What to do:
Every line from the one with "How do I perform: Open" to the final line of the records should be printed exactly as it is, with pictures left out.

Information supplied:
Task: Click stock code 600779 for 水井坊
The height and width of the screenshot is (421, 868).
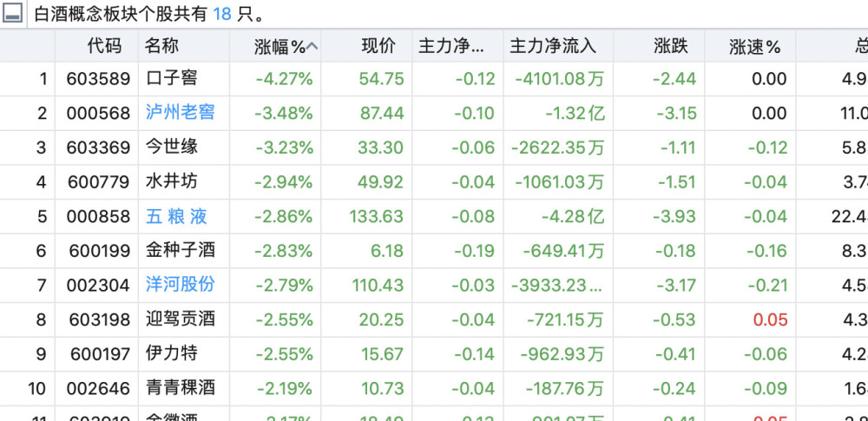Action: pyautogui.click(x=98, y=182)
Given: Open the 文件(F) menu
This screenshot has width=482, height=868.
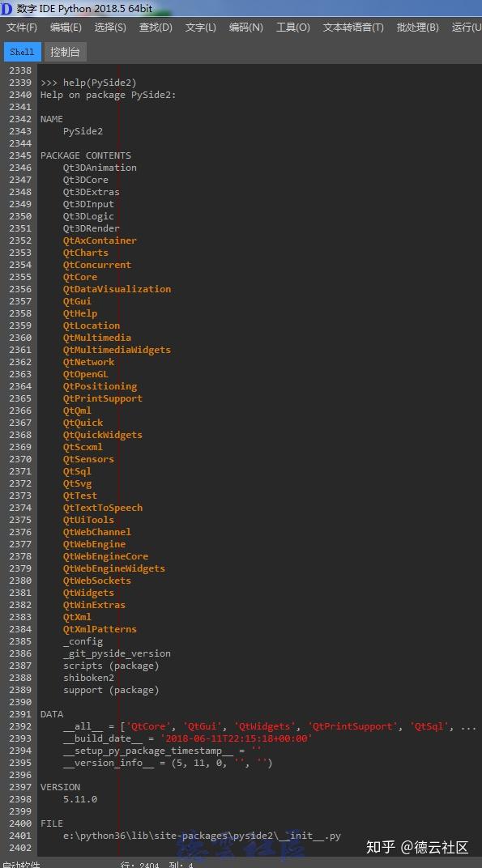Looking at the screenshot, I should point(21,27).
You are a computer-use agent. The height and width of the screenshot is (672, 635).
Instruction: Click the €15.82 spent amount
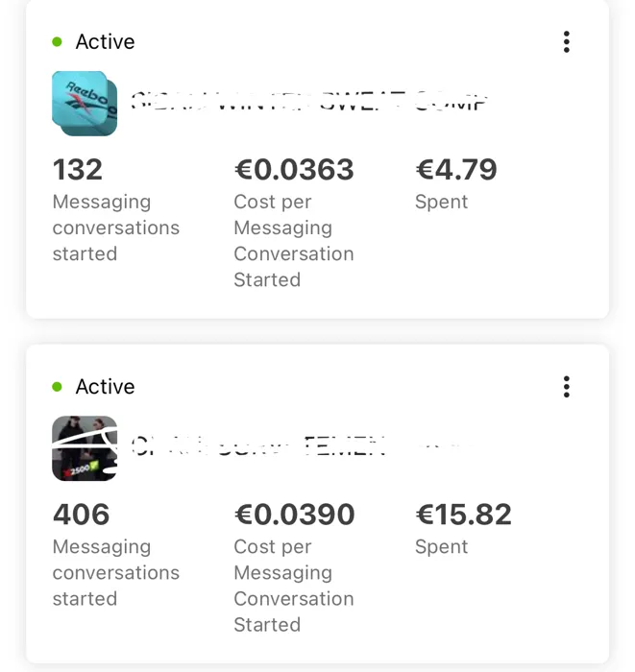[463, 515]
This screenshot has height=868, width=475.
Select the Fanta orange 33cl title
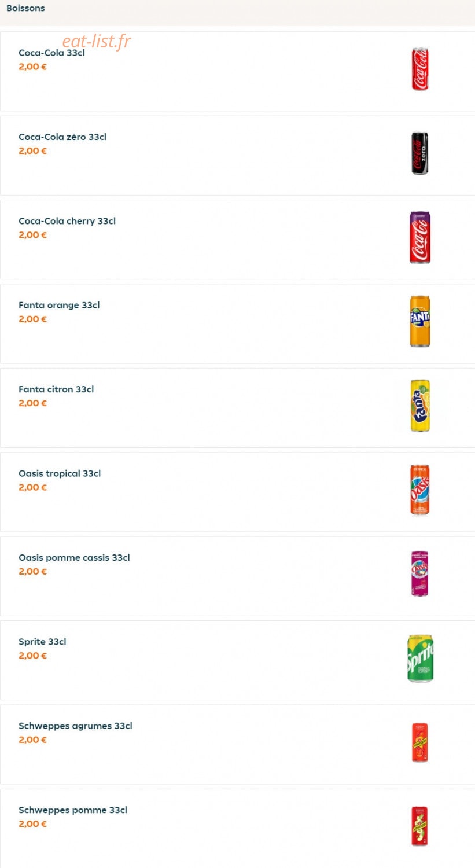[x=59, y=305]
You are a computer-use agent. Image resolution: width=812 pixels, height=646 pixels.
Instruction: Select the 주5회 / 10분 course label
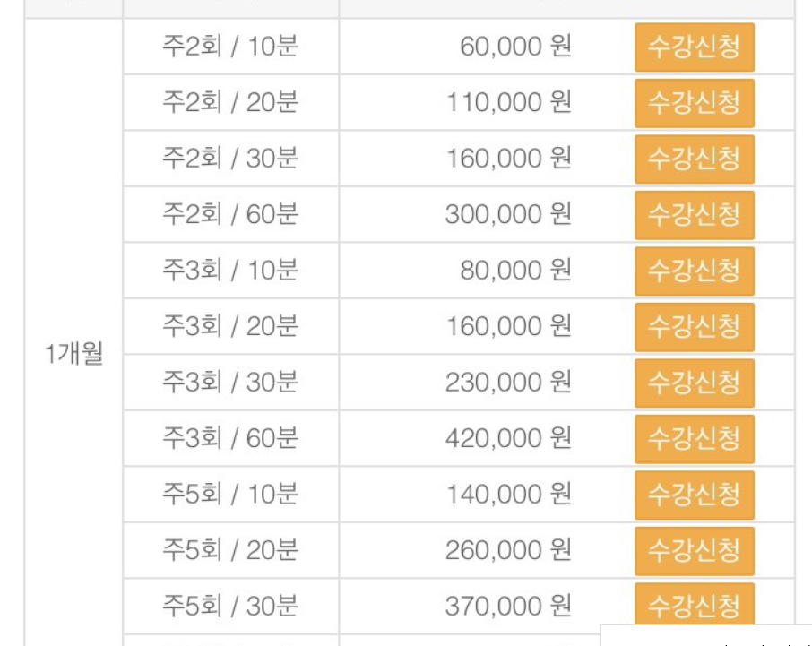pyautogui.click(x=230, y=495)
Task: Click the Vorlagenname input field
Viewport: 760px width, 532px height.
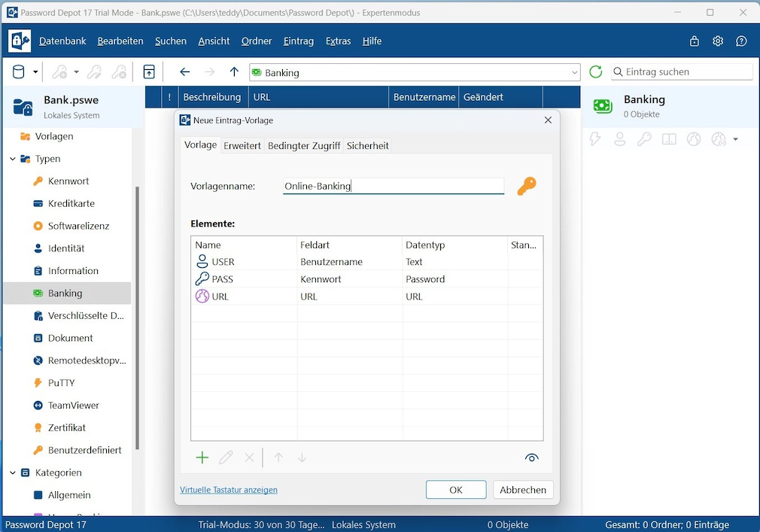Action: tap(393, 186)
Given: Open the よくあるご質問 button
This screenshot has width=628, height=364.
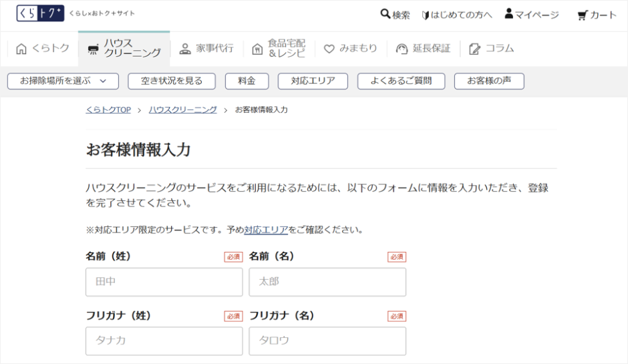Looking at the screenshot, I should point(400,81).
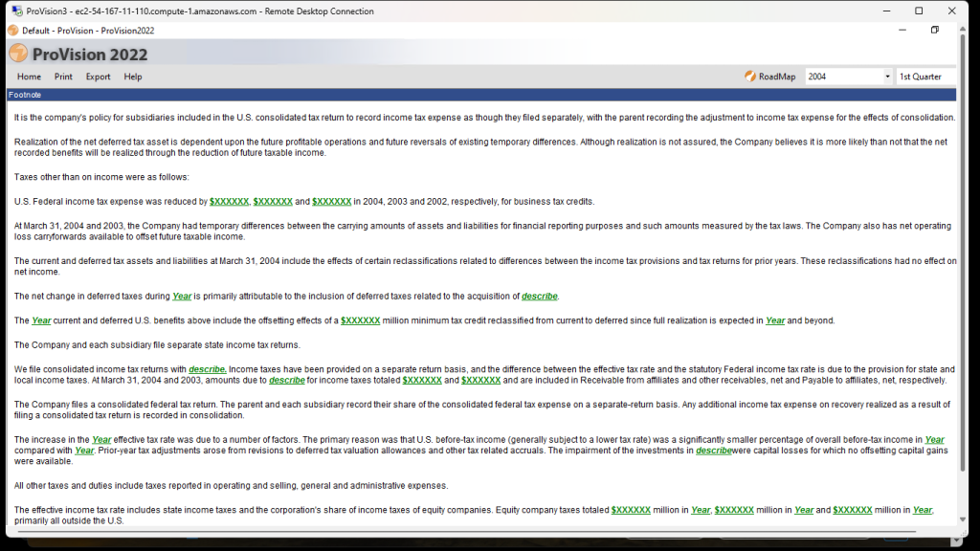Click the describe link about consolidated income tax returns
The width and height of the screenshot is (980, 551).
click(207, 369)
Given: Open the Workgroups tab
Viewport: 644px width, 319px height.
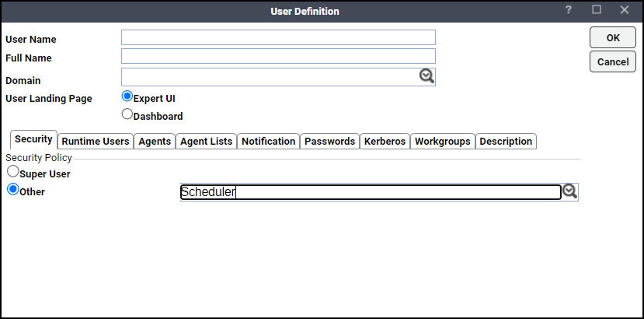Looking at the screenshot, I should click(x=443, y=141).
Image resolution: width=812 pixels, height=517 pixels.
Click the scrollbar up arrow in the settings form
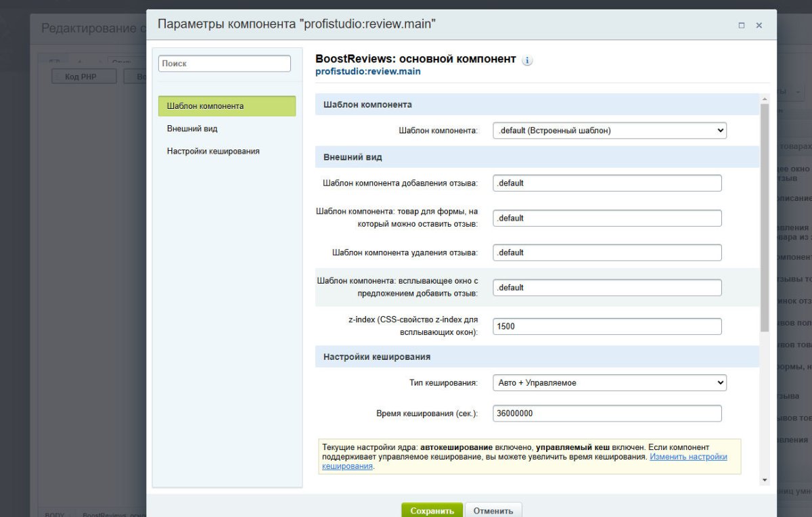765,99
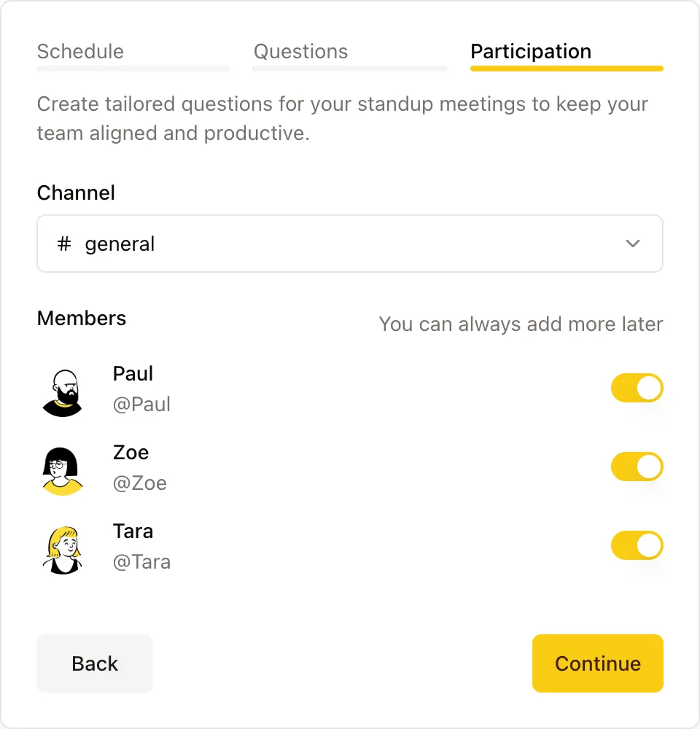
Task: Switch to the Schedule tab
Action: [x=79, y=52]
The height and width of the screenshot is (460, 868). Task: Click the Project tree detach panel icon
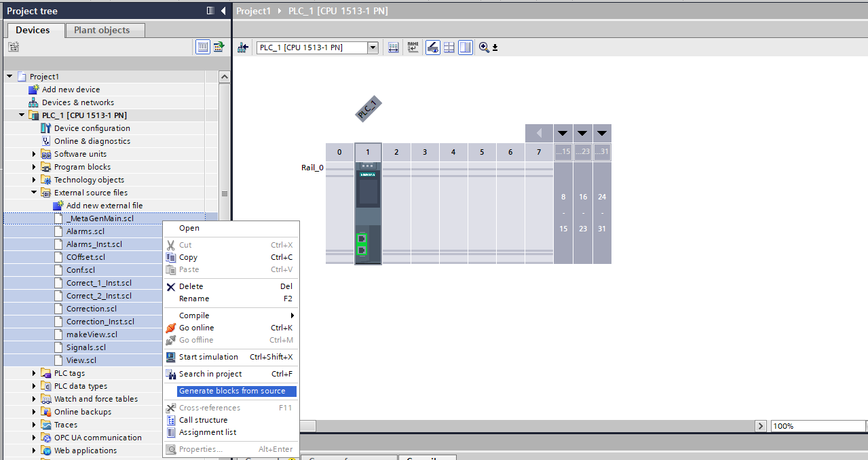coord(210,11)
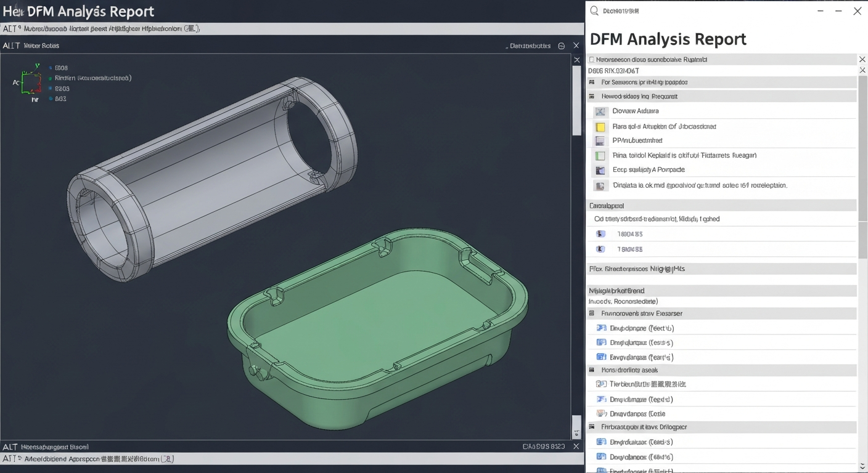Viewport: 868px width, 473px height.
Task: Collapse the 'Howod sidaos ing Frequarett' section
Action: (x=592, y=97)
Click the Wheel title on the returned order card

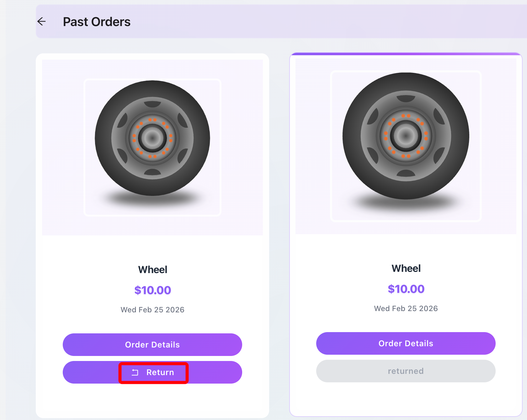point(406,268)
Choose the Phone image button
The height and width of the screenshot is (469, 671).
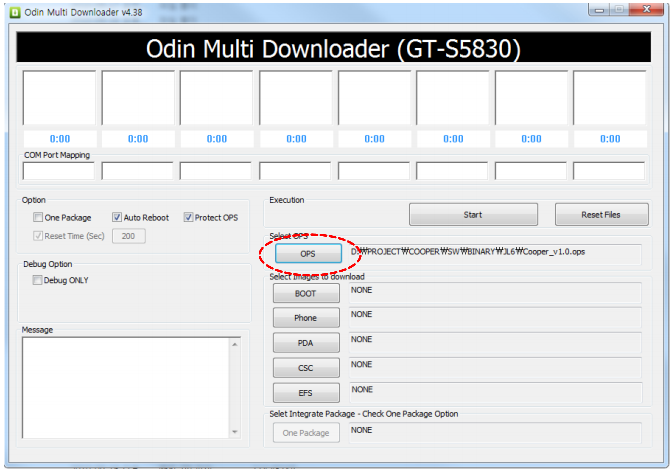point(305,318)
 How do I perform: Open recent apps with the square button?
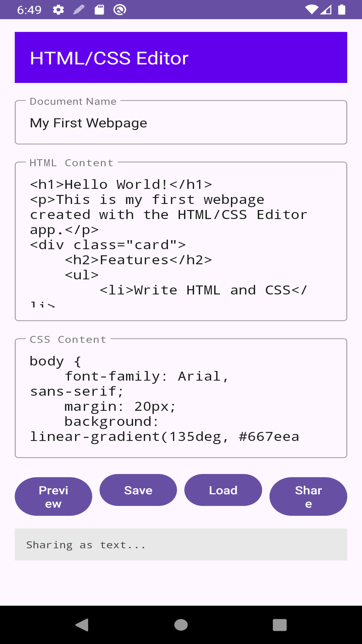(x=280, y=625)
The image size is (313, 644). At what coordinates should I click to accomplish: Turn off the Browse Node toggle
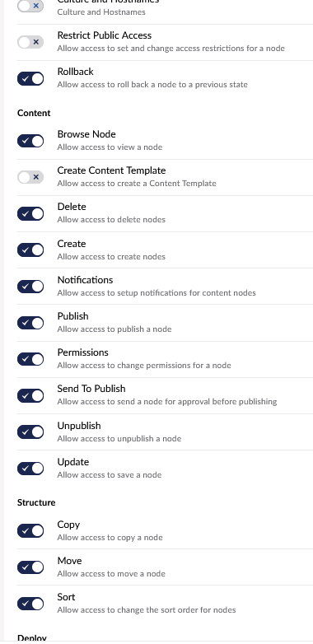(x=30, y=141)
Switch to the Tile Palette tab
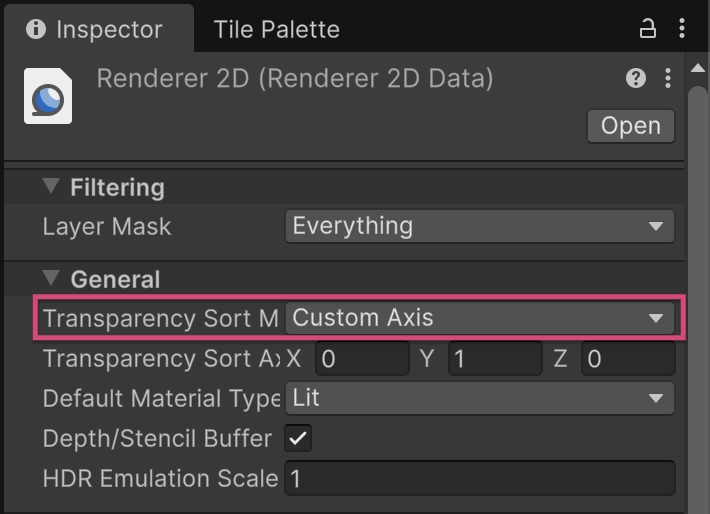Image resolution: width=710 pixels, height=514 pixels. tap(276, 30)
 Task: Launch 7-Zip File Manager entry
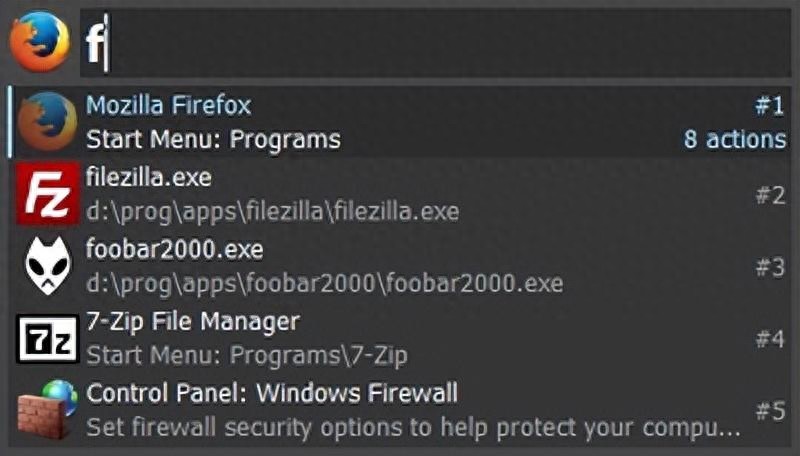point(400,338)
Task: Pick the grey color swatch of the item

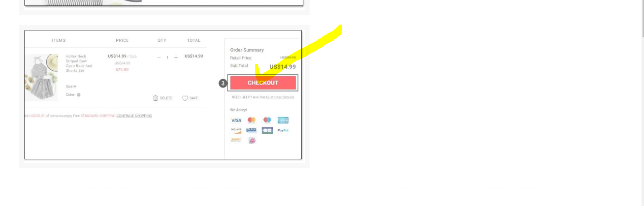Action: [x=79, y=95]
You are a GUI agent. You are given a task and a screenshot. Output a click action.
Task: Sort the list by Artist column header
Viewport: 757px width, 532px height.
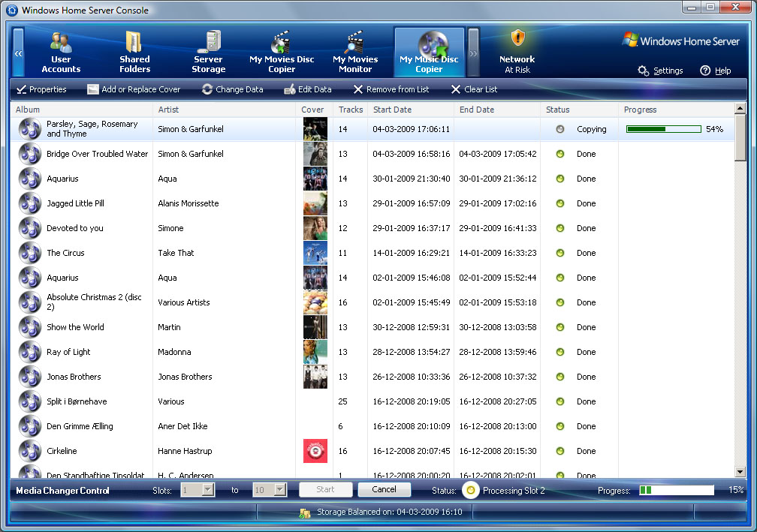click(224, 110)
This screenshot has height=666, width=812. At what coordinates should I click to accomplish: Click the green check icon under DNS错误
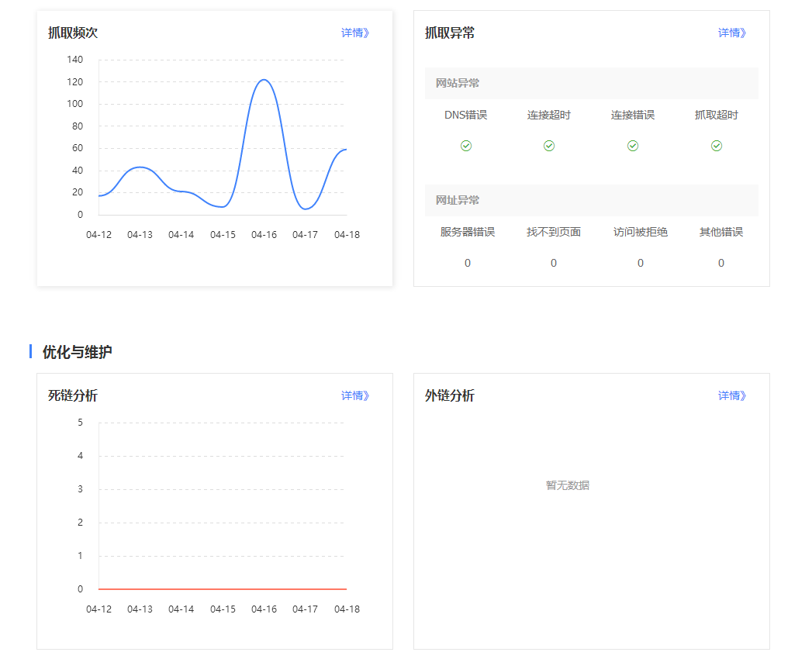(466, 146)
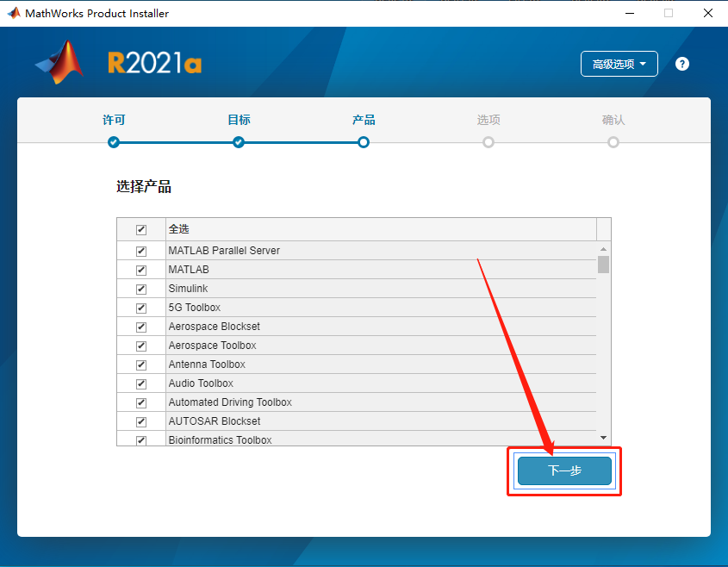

Result for this exercise:
 How do I perform: Open recent apps with the square button?
(x=280, y=625)
The image size is (313, 644). At what coordinates should I click to accomplish: Turn off the Browse Node toggle
(x=30, y=141)
Switch to the Tile Palette tab
Image resolution: width=710 pixels, height=514 pixels. tap(276, 30)
 Task: Launch 7-Zip File Manager entry
point(400,338)
Task: Pick the grey color swatch of the item

Action: [x=79, y=95]
You are a GUI agent. You are given a task and a screenshot. Output a click action.
Task: Sort the list by Artist column header
Viewport: 757px width, 532px height.
click(224, 110)
This screenshot has height=666, width=812. At what coordinates should I click to accomplish: Click the green check icon under DNS错误
(466, 146)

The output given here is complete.